Laminar flows only occurs in well controlled situations; in the nature, the favourite state is the turbulent one. Turbulence seems to be behave as a permanent complex state and not as a transient or a complicated state. A usual way to characterize a flow, is by the Reynolds number $Re$, define as

\begin{align} Re=\frac{UL}{\nu} . \end{align}

For $Re \rightarrow \infty$, one could expect statistical universality, at least in a specific range far less than the scales ($L$), where kinetic energy enter into the system, and much larger than the dissipative characteristic scales ($\eta$).

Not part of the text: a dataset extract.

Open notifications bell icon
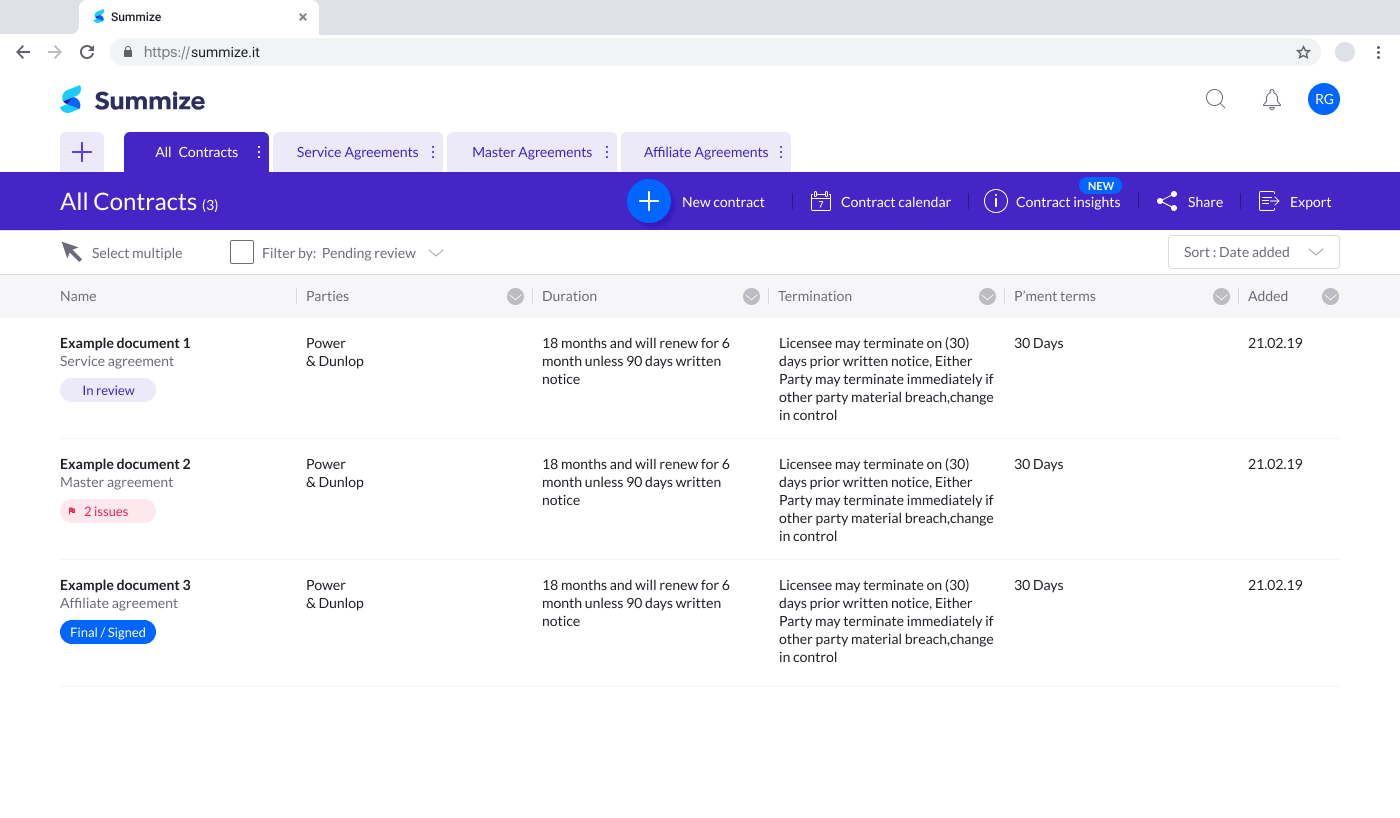 coord(1272,99)
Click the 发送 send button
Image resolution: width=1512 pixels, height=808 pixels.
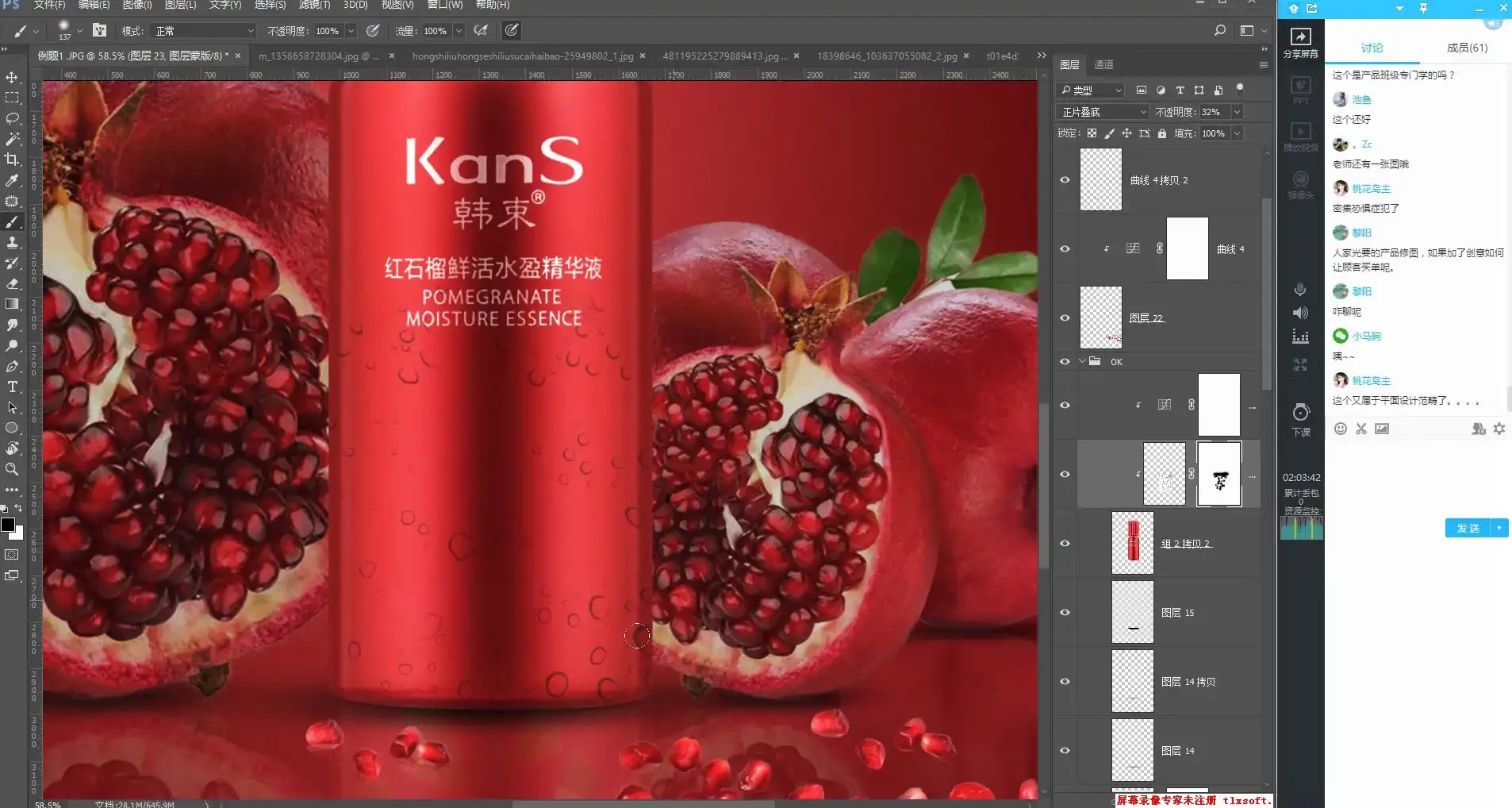[1468, 528]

These ideas were postulated by A. N. Kolmogorov in 1941, when introduced the concept of locally isotropic turbulence and the use of the velocity differences ($v_r=u(x+r)-u(x)$) statistics through structure functions ($S_p(r)\equiv \left<v_r^p \right>_x$). Kolmogorov's original work is commonly stated as two universal equations, valid for the Inertial Subrange $\eta \ll r\ll L$ and frequently referred as K41:
the two-thirds law:

\begin{align} $S_2(r)=C_k\,\epsilon^{2/3}\,r^{2/3}$, \end{align}

and the four-fifties law:

\begin{align} $S_3(r)=-\frac{4}{5} \,\epsilon\, r$, \end{align}

where$C_k$ is an universal constant and $\epsilon$ is the energy dissipation.

With these equations, it is possible to obtain a law for higher statistics moments:

\begin{align} $S_p(r)=C_p\,\epsilon^{p/3}\,r^{p/3}\propto r^{\zeta_p}=r^{p/3}$. \end{align}

The linear scaling behaviour $\zeta_p=p/3$ is a characteristic of a self-similar process. Which means that the transformation $f(r)\rightarrow f(\lambda r)$ modify the process by a pre-factor $\lambda^h$, that is $f(\lambda r) =\lambda^h f(r)$. Accoding to the Kolmgorov predictions in 1941, $h=1/3$. Owing to the Wiener-Kintchine theorem, the $\zeta_p=p/3$ scaling corresponds to the $k^{-5/3}$ spectrum.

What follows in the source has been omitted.